Obésité : un facteur de risque majeur de mort fœtale in utéro !

La prévalence de l’obésité dans les pays occidentaux augmente de façon vertigineuse ces  dernières décennies en particulier pour les obésités sévères (IMC> 35 kg/m2) et morbides (IMC> 40kg/m2). En quelques années, la proportion de l’obésité morbide est passée de 2,2% à 3,1%  et celle de l’obésité sévère de 19,8 à 27,2% de la population des Etats-Unis. Chez la femme enceinte, elle est associée à de nombreuses complications tels le diabète gestationnel, l’hypertension gravidique, les accidents thromboemboliques veineux et la pré-éclampsie. Le travail spontané est souvent retardé chez ces patientes avec un recours fréquent à une induction du travail aboutissant à plus fort pourcentage d’accouchements par césarienne.

L’obésité maternelle représente également un facteur de risque de mort fœtale in utéro (MFIU) avec un taux multiplié par 2 ou 3 comparativement aux non-obèses. Il apparait une association linéaire entre l’indice de masse corporelle (IMC) et le taux de MFIU : ainsi les femmes dont l’IMC dépasse 40kg/m2 ont un risque 1 fois et demi supérieur à celle dont l’IMC se situe entre 30 et 35 kg/m2. En cas d’obésité, le risque de MFIU semble également dépendant de l’âge gestationnel, ce qui peut avoir des implications importantes en termes de prise en charge.

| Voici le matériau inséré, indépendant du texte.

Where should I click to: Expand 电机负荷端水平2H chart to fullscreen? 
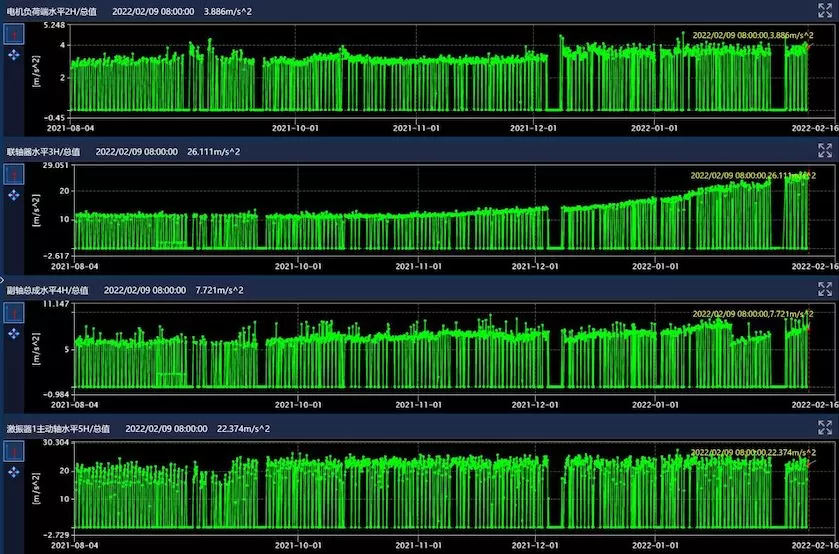tap(825, 11)
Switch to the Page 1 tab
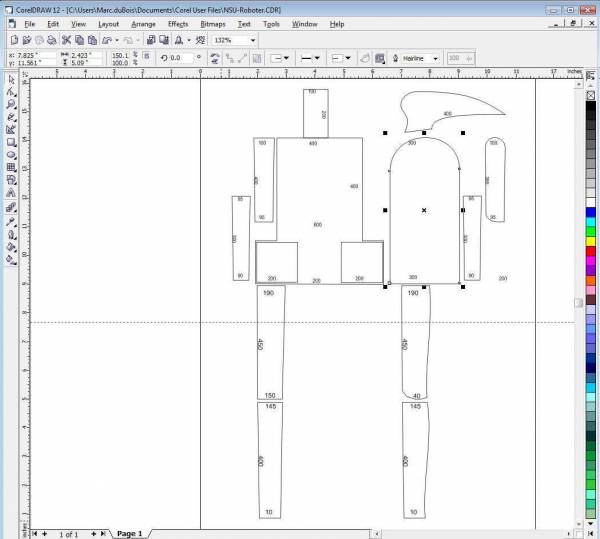 [130, 534]
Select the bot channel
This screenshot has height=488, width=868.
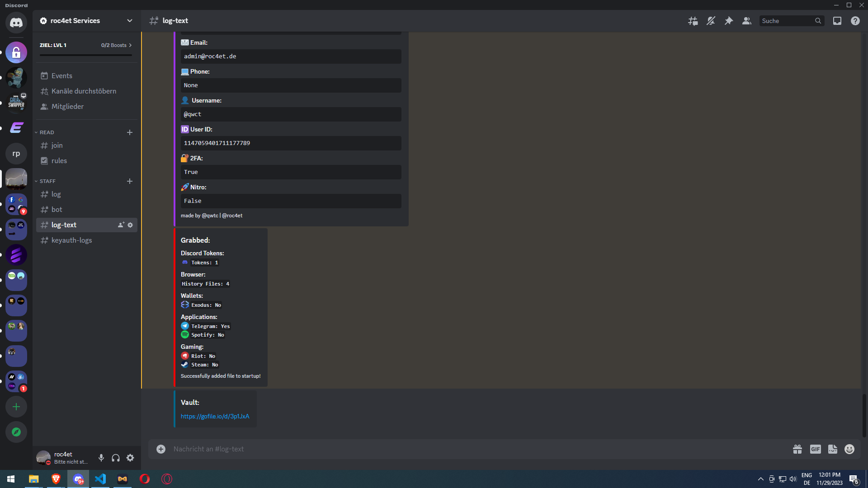click(x=57, y=210)
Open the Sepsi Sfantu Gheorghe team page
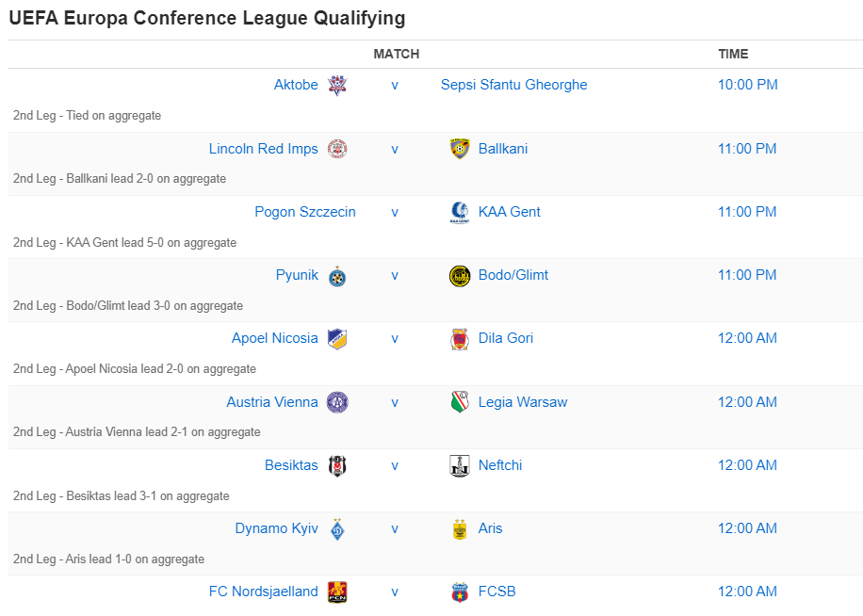This screenshot has height=616, width=863. [513, 85]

Une équipe américaine a conduit une étude de cohorte rétrospective visant à analyser les relations entre obésité et MFIU sur plus de 2,8 millions de naissances. Les femmes ont été divisées en plusieurs catégories selon leur IMC : 51,4% avait un poids normal (IMC de 18,5 à 24,9 kg/m2), 26% un surpoids (IMC de 25,0 à 29,9 kg/m2), 13,1% une obésité classe I (IMC de 30,0 à 34,9 kg/m2), 5,8% une obésité classe II ( IMC de 35,0 à 39,9 kg/m2), 3,4% une obésité classe III ( IMC de 40,0 à 49,9 kg/m2) et 0,4% présentaient un IMC supérieur à 50.  Les auteurs ont aussi déterminé 4 périodes de la grossesse : 30-33 semaines de grossesse (SG), 34-36 SG, 37-39 SG et 40-42 SG. Ils ont ensuite calculé le risque de MFIU en fonction de la catégorie d’IMC pour chaque période de l’âge gestationnel et cela après ajustement sur les autres facteurs de risque connus de MFIU : âge maternel, primiparité, niveau social, ethnie, tabagisme, hypertension artérielle chronique ou diabète préexistant.

Dans cette cohorte, le taux global de MFIU était de 3,1 pour 1000 naissances. Comparativement aux femmes de poids normal, le HR pour le risque de MFIU était de 1,36 pour les femmes en surpoids, de 1,71 pour les femmes en obésité classe I, de 2,0 pour celles en obésité classe II, de 2,48 en cas d’obésité classe III et de 3,16 si l’IMC dépassait 50 kg/m2.

Cette augmentation linéaire du risque apparaissait dans chaque période de l’âge gestationnel. Pour les obésités morbides avec un IMC>50 kg/m2, le risque se majorait de façon plus abrupte encore dans la dernière période de la grossesse : risque multiplié par 5,7 à 39 SG et par 13,6 à 41 SG comparativement aux femmes de poids normal.

Les mécanismes physiopathologiques à l’origine de la relation entre poids maternel et risque de mort fœtale in utéro sont multiples et variés. Les pourcentages de désordres hypertensifs et de diabètes gestationnels sont bien sur augmentés chez ces femmes. Certains auteurs ont évoqué le rôle de possibles évènements hypoxiques par phénomènes d’apnées maternelles. L’insuffisance utéro-placentaire précoce pourrait également participer au phénomène expliquant le risque majoré dans la dernière période de la grossesse.

Se pose la question de la surveillance de fin de grossesse de ces femmes : doit-elle être intervenir plus tôt, doit-elle être accrue, quels en sont les meilleurs moyens et cela peut-il déboucher sur des mesures d’induction prématurée du travail ? Ces interrogations ne sont pas clairement résolues et l’avenir nous permettra peut-être d’y répondre. En attendant, des mesures préventives avec prise en charge des patientes en surpoids et obèses en préconceptionnel et information rigoureuse des risques restent de mise plus que jamais aussi bien au niveau des soignants que des femmes elles-mêmes.

 

Yao R, Ananth CV, Park BY, et al. Obesity and the risk of stillbirth: a population-based cohort study. Am J Obstet Gynecol 2014;210:457.e1-9.